Lately, the concept of tap dancing to classical music has really taken off. In just the past few years, there have been numerous "tap concerti" written by up-and-coming composers. However, the Southern Arizona Symphony Orchestra thinks there's nothing like the original. That's why they'll be playing Gould's "Tap Dance Concerto" at their next concert.
Of course, they won't be playing alone--Sam Weber, one of the most talented tap dancers around right now, will be performing front and center. Weber has tapped with the greats and was the first tap dancer to receive a Bessie Award for outstanding creative achievement. At this Sunday's show, viewers can observe how his movement becomes part of the music, because specific dance moves are precisely choreographed to coincide with specific notes and rhythms.
"In this piece," says the orchestra's music director, Adam Boyles, "Gould brings out the many associations tap has with jazz, and the music has a jazzy quality throughout. What makes it so satisfying is that on the one hand, (Gould) gives the dancer a musical idiom with which he's familiar, and at the same time, he plays upon the classical conventions of the concerto."
The concert is $15, or $10 for seniors and students. Kids 6 and younger are free. --A.M.
It's that time of year again for alternative-rock station KFMA FM 92.1 to have its annual music festival, featuring a handful of big-name bands all performing in one day.
The gates open at the Pima County Fairgrounds at noon, and Arizona band Authority Zero will kick off the day at 1:15 p.m. Following will be Silversun Pickups at 2:10 p.m., synth-rock band The Bravery at 3:20 p.m., punk band Sum 41 at 4:30 p.m., metal rock band Chevelle at 5:40 p.m. and Chris Cornell--frontman of Soundgarden and Audioslave--at 7:05 p.m. The festival will wrap up with popular headlining hard-rock band The Used at 8:30 p.m.
KFMA marketing director Cindy Craig says that more than 12,000 people attended last year's KFMA Day, and that this year's festival will offer some exciting new aspects.
"The Zia Records tent will have all of the artists there signing autographs throughout the day, which will be really cool," says Craig.
Craig says that there will be numerous other sponsor tents, as well as the Fuse tent, which will be holding giveaways for Warped Tour tickets this summer.
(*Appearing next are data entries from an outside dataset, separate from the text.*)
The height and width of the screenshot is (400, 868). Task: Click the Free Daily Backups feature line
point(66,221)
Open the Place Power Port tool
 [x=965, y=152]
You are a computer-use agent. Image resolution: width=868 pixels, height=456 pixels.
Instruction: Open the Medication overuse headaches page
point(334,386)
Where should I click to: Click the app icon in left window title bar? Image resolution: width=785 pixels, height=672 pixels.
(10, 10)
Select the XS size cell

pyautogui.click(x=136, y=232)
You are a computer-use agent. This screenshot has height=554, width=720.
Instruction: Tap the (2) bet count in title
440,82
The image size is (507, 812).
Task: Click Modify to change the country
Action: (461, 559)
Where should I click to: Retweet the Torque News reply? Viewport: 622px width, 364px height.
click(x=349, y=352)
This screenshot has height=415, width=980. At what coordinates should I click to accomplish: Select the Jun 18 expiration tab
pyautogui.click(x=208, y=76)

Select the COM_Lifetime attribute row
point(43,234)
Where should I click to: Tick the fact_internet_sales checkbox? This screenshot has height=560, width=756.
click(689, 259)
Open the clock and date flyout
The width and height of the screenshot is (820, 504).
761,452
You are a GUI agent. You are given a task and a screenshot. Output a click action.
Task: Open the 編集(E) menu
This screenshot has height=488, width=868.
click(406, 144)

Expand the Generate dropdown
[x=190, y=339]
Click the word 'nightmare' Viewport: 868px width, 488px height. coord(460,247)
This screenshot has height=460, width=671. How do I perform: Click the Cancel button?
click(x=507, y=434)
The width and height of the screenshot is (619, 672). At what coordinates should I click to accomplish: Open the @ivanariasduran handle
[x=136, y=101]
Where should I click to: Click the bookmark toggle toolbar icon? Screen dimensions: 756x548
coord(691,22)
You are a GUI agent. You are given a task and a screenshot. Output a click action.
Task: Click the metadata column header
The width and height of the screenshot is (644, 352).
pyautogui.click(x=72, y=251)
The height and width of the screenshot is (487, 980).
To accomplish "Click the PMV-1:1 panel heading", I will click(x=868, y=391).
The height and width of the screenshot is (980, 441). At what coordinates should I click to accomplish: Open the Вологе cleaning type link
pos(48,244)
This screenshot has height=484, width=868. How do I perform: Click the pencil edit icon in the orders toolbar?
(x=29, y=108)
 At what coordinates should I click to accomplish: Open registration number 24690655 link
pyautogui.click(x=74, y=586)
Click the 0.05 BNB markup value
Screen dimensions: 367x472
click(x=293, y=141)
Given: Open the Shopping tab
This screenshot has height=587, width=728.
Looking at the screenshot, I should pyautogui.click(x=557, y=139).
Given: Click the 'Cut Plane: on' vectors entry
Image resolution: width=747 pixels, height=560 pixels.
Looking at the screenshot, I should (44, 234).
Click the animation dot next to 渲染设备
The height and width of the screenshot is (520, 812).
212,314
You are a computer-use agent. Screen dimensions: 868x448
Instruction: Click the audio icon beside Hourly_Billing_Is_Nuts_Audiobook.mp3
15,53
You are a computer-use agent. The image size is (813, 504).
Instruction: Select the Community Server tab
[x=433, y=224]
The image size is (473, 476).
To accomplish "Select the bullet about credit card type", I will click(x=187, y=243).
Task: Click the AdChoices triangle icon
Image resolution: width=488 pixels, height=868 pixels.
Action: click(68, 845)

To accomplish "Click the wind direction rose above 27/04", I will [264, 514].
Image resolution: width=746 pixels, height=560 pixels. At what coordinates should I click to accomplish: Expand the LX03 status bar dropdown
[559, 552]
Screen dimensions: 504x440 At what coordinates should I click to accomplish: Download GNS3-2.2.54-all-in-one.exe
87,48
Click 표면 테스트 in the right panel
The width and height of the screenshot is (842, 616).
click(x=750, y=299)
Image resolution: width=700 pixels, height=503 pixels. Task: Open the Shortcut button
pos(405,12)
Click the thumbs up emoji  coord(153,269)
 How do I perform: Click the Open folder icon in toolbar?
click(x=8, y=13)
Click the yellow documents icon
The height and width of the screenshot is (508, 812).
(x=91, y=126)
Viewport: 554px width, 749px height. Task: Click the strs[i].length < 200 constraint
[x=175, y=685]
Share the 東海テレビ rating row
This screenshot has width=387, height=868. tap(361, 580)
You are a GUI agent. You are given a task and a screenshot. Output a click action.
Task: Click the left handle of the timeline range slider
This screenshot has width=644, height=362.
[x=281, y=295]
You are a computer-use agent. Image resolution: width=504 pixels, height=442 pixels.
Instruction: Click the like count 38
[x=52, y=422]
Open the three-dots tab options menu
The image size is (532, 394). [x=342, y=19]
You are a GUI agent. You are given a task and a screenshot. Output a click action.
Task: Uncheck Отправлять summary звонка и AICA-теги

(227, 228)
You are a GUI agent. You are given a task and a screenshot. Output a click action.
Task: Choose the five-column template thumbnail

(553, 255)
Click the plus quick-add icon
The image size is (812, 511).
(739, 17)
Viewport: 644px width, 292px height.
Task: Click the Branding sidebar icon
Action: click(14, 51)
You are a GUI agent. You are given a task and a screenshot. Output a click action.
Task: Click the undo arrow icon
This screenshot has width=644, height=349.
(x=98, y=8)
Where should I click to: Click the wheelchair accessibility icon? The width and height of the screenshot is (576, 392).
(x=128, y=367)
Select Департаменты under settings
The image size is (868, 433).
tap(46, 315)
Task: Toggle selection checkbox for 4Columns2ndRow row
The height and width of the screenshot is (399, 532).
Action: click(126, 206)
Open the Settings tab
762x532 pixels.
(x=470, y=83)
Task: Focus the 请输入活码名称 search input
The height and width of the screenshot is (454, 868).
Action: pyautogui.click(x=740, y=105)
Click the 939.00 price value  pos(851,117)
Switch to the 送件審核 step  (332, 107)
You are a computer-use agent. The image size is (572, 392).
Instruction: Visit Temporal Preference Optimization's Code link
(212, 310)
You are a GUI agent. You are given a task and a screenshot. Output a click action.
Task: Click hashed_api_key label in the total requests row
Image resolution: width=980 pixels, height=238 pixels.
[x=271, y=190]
The festival will also feature a slingshot ride and a Hummer simulator from the National Guard.
Tickets are available at all Tucson area Catalina Mart locations for $20. Tickets can also be purchased at kfma.com or at the door. Call 880-5362 for more information. --K.H.
Most graduate students at the UA School of Dance have been preparing for the concert Over the Whelmed and Out of the Woods for about a year--some even longer.
The title for the concert--actually two different programs showcasing the works of graduating MFA choreographers and performers--is quite unique in itself. Graduate Janine Holton says that the title came together in a composition class at the beginning of the year. All of the students came up with an individual title, and then the class combined everyone's titles together.
"The title is a catch off of the fact that during your grad work, you can get a little overwhelmed, and you have to get through the thick of things in order to get out of it," says Holton.
Performers in the concert include MFA graduating students Rebekah Belanger, Teal Darkenwald, Wendy Ellis, Cory James Gram, Alison Whitcomb and Holton herself. Also featured in the performance will be local musicians, aerial dancers and visual artists.
Holton says that the UA School of Dance wants to include all of the arts, not just dance, and encourages anyone to attend Over the Whelmed and Out of the Woods.
"It's an innovative performance," says Holton. "We try to pique your interest so you aren't just watching legs kicking."